Re: Built-in FFT/DFT Functions for IoTDB Table Model

Bryan Yang Tue, 16 Jun 2026 00:47:26 -0700

*Hi Yuan Tian,*

Thanks for the clarification. I agree that keeping N and NORM in the v1
signature makes sense, since they are standard FFT parameters and their
semantics are clear.


I will update the v1 design accordingly.

N will be an optional integer transform length. If N is not provided, the
transform length defaults to the input length of each partition. If N is
smaller than the input length, the input sequence will be truncated. If N
is larger than the input length, the input sequence will be zero-padded.
The number of output frequency bins will be N.

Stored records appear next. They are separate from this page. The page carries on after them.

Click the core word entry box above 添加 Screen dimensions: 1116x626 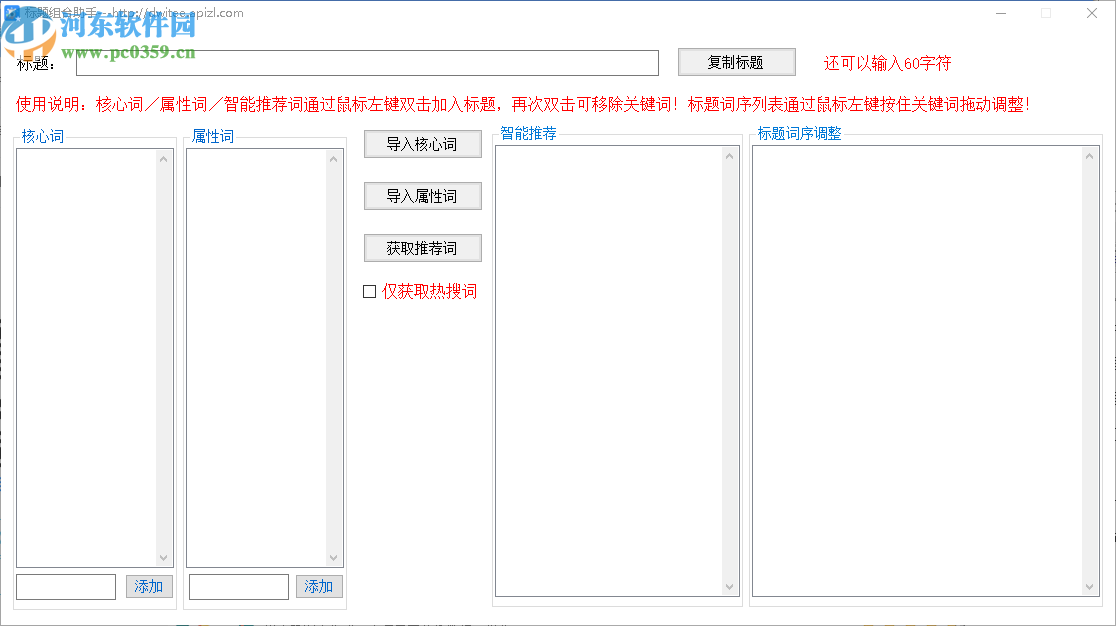(65, 587)
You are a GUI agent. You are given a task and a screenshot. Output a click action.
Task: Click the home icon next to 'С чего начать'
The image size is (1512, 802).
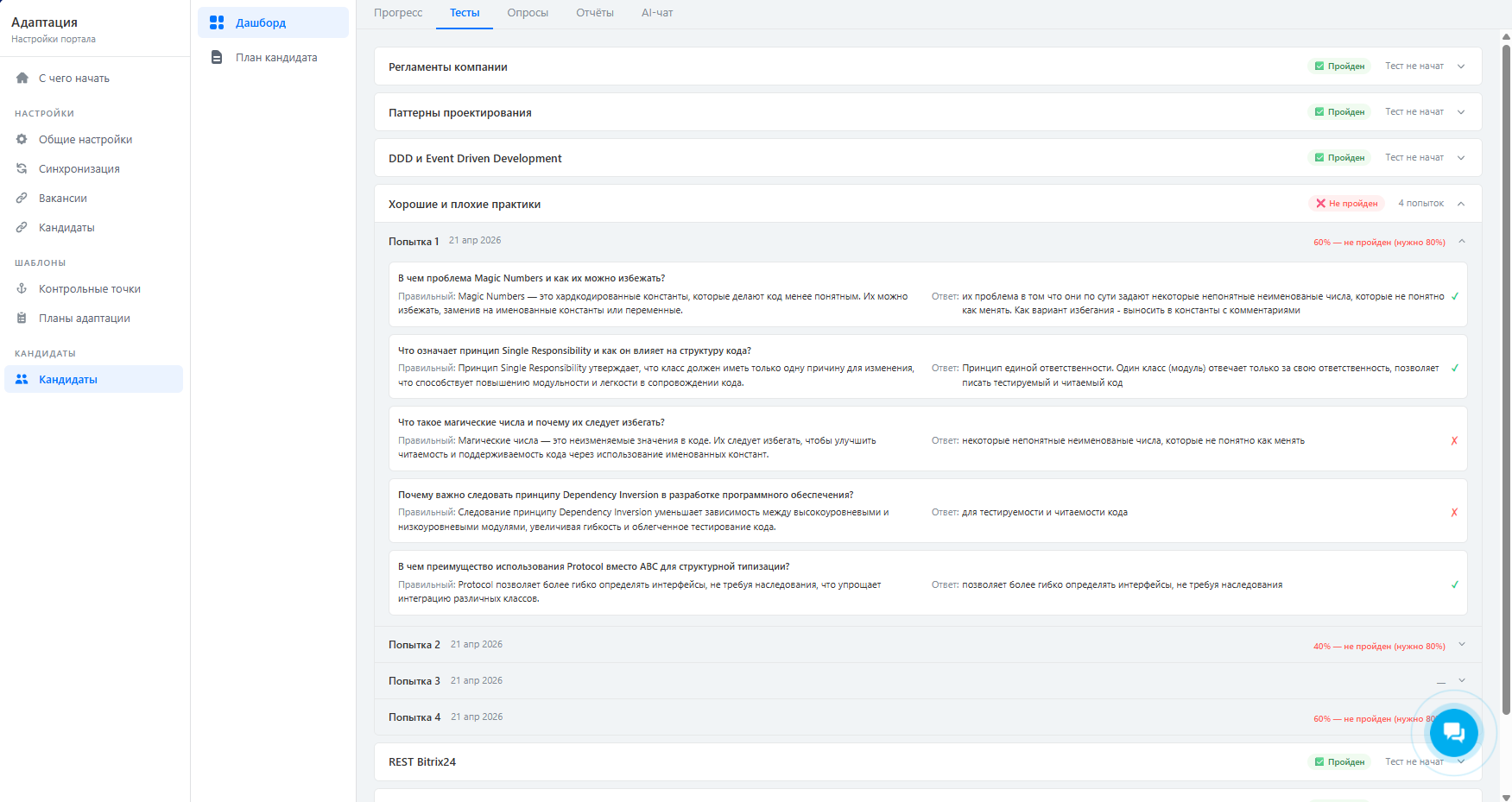tap(22, 79)
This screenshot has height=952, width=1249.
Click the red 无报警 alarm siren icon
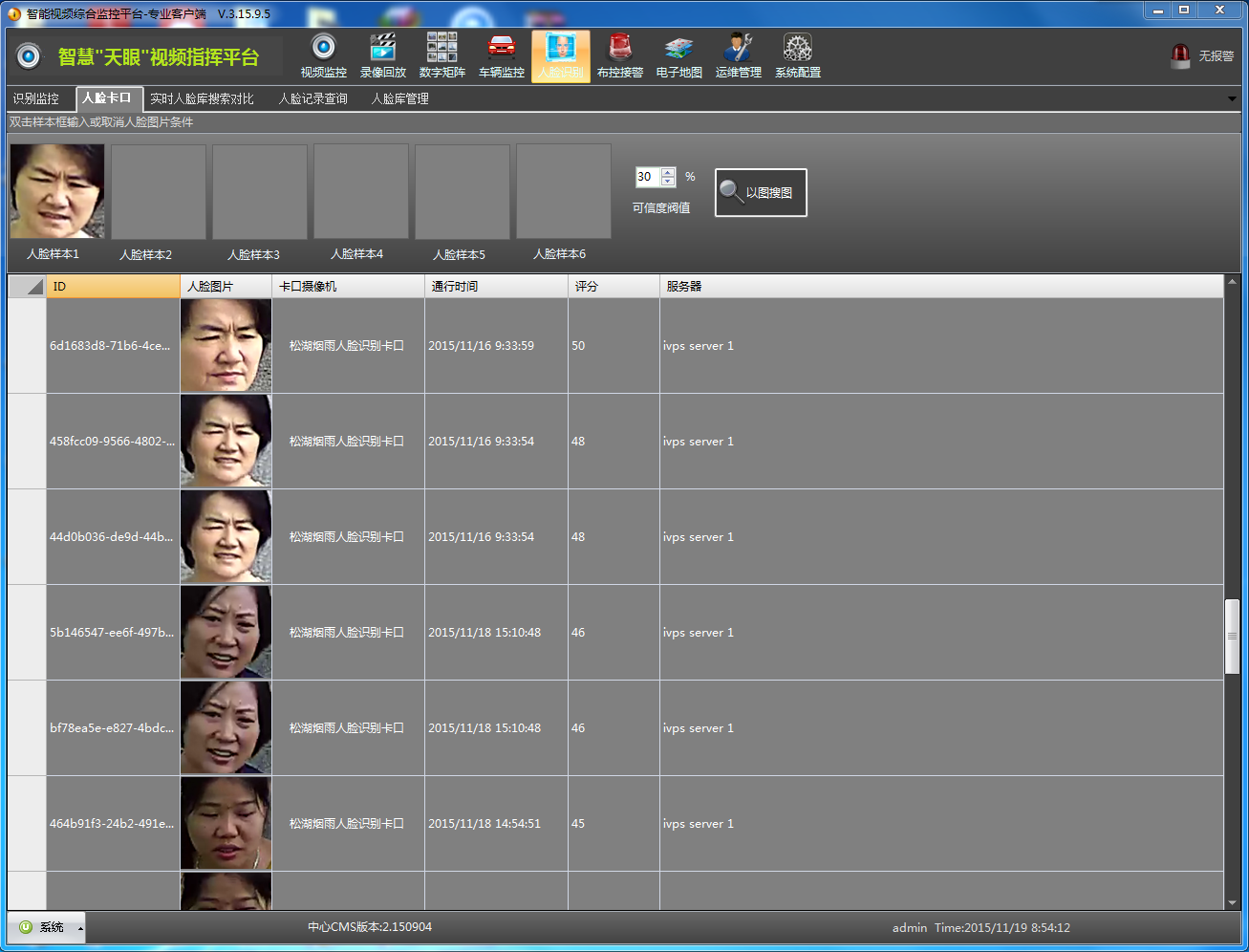[x=1180, y=56]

*NORM* will be an optional *string* *parameter*. The supported values will
be backward, forward, and ortho. The default value will be backward,
aligned with numpy.fft.fft.

The frequency axis will be calculated based on the transform length N and
SAMPLE_INTERVAL. If SAMPLE_INTERVAL is provided, it is used directly.
Otherwise, it is inferred from the time column within each partition as:

*(last_time - first_time) / (row_count - 1)*

The frequency unit will be Hz, i.e., cycles per second.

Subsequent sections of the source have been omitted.